Retype all of the records shown beneath this task, exactly as they stand.

[Stored items]
#####
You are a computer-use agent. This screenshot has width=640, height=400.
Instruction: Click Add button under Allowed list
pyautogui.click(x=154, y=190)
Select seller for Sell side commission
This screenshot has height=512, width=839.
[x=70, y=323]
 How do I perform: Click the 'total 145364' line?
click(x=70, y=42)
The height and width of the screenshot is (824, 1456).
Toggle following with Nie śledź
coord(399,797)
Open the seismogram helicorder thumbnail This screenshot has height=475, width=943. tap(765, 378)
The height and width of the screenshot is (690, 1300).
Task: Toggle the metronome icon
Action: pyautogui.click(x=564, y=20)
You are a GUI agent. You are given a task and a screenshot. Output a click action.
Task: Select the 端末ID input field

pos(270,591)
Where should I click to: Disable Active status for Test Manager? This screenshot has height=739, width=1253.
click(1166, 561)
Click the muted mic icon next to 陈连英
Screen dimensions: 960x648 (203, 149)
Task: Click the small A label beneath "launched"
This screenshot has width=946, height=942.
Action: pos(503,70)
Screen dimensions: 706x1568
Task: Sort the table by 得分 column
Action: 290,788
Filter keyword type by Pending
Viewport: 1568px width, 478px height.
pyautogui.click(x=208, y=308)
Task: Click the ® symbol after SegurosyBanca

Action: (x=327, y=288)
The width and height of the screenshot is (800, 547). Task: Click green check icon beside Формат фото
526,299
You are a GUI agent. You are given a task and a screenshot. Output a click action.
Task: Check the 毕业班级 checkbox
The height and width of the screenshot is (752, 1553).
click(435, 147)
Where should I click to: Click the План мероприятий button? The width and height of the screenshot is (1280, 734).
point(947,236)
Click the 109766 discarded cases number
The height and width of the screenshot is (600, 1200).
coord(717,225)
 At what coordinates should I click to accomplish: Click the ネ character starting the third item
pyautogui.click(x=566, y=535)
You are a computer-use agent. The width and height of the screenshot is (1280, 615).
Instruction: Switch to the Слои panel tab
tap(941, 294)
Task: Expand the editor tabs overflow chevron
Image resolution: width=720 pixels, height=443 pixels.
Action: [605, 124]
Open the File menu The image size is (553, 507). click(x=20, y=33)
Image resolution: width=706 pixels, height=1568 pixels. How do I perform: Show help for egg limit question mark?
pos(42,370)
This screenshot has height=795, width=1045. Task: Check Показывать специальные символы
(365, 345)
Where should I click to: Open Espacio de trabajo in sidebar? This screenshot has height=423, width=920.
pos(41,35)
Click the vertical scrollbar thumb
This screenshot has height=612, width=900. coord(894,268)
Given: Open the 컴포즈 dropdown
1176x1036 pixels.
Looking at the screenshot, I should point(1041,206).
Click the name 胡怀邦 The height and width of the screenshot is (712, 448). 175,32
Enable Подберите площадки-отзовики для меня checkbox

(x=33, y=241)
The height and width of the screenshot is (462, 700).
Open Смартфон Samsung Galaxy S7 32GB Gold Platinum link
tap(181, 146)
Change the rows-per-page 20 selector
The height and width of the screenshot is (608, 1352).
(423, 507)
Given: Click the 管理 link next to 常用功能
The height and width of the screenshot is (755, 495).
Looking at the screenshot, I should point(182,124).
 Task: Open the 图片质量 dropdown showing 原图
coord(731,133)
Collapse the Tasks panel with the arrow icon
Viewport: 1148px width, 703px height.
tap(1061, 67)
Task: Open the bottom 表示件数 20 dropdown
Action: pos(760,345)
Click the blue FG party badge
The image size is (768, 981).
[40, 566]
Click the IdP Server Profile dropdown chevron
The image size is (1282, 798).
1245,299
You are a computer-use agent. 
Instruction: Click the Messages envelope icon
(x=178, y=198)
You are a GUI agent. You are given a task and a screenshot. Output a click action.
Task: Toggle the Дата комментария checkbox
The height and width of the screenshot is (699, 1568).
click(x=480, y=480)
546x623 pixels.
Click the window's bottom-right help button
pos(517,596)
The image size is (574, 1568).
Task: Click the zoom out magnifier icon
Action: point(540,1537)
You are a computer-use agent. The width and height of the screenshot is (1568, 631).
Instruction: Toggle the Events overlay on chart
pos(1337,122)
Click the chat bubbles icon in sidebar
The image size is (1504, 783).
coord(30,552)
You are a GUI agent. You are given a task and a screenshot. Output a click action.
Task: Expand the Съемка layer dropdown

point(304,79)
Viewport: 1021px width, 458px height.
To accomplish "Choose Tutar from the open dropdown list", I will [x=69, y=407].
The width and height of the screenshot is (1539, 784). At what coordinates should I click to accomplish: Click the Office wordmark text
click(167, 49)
#####
• _Response area_
You are a computer-use agent. This screenshot has width=640, height=400.
Instruction: Click Add button under Allowed list
pyautogui.click(x=154, y=190)
Select seller for Sell side commission
This screenshot has height=512, width=839.
[x=70, y=323]
 How do I perform: Click the 'total 145364' line?
click(x=70, y=42)
The height and width of the screenshot is (824, 1456).
Toggle following with Nie śledź
coord(399,797)
Open the seismogram helicorder thumbnail This screenshot has height=475, width=943. tap(765, 378)
The height and width of the screenshot is (690, 1300).
Task: Toggle the metronome icon
Action: pyautogui.click(x=564, y=20)
You are a GUI agent. You are given a task and a screenshot. Output a click action.
Task: Select the 端末ID input field

pos(270,591)
Where should I click to: Disable Active status for Test Manager? This screenshot has height=739, width=1253.
click(1166, 561)
Click the muted mic icon next to 陈连英
Screen dimensions: 960x648 (203, 149)
Task: Click the small A label beneath "launched"
This screenshot has width=946, height=942.
Action: pos(503,70)
Screen dimensions: 706x1568
Task: Sort the table by 得分 column
Action: 290,788
Filter keyword type by Pending
Viewport: 1568px width, 478px height.
pyautogui.click(x=208, y=308)
Task: Click the ® symbol after SegurosyBanca

Action: (x=327, y=288)
The width and height of the screenshot is (800, 547). Task: Click green check icon beside Формат фото
526,299
You are a GUI agent. You are given a task and a screenshot. Output a click action.
Task: Check the 毕业班级 checkbox
The height and width of the screenshot is (752, 1553).
click(435, 147)
Where should I click to: Click the План мероприятий button? The width and height of the screenshot is (1280, 734).
point(947,236)
Click the 109766 discarded cases number
The height and width of the screenshot is (600, 1200).
coord(717,225)
 At what coordinates should I click to accomplish: Click the ネ character starting the third item
pyautogui.click(x=566, y=535)
You are a computer-use agent. The width and height of the screenshot is (1280, 615).
Instruction: Switch to the Слои panel tab
tap(941, 294)
Task: Expand the editor tabs overflow chevron
Image resolution: width=720 pixels, height=443 pixels.
Action: [605, 124]
Open the File menu The image size is (553, 507). click(x=20, y=33)
Image resolution: width=706 pixels, height=1568 pixels. How do I perform: Show help for egg limit question mark?
pos(42,370)
This screenshot has height=795, width=1045. Task: Check Показывать специальные символы
(365, 345)
Where should I click to: Open Espacio de trabajo in sidebar? This screenshot has height=423, width=920.
pos(41,35)
Click the vertical scrollbar thumb
This screenshot has height=612, width=900. coord(894,268)
Given: Open the 컴포즈 dropdown
1176x1036 pixels.
Looking at the screenshot, I should point(1041,206).
Click the name 胡怀邦 The height and width of the screenshot is (712, 448). 175,32
Enable Подберите площадки-отзовики для меня checkbox

(x=33, y=241)
The height and width of the screenshot is (462, 700).
Open Смартфон Samsung Galaxy S7 32GB Gold Platinum link
tap(181, 146)
Change the rows-per-page 20 selector
The height and width of the screenshot is (608, 1352).
(423, 507)
Given: Click the 管理 link next to 常用功能
The height and width of the screenshot is (755, 495).
Looking at the screenshot, I should point(182,124).
 Task: Open the 图片质量 dropdown showing 原图
coord(731,133)
Collapse the Tasks panel with the arrow icon
Viewport: 1148px width, 703px height.
tap(1061, 67)
Task: Open the bottom 表示件数 20 dropdown
Action: pos(760,345)
Click the blue FG party badge
The image size is (768, 981).
[40, 566]
Click the IdP Server Profile dropdown chevron
The image size is (1282, 798).
1245,299
You are a computer-use agent. 
Instruction: Click the Messages envelope icon
(x=178, y=198)
You are a GUI agent. You are given a task and a screenshot. Output a click action.
Task: Toggle the Дата комментария checkbox
The height and width of the screenshot is (699, 1568).
click(x=480, y=480)
546x623 pixels.
Click the window's bottom-right help button
pos(517,596)
The image size is (574, 1568).
Task: Click the zoom out magnifier icon
Action: point(540,1537)
You are a computer-use agent. The width and height of the screenshot is (1568, 631).
Instruction: Toggle the Events overlay on chart
pos(1337,122)
Click the chat bubbles icon in sidebar
The image size is (1504, 783).
coord(30,552)
You are a GUI agent. You are given a task and a screenshot. Output a click action.
Task: Expand the Съемка layer dropdown

point(304,79)
Viewport: 1021px width, 458px height.
To accomplish "Choose Tutar from the open dropdown list", I will [x=69, y=407].
The width and height of the screenshot is (1539, 784). At what coordinates should I click to accomplish: Click the Office wordmark text
click(167, 49)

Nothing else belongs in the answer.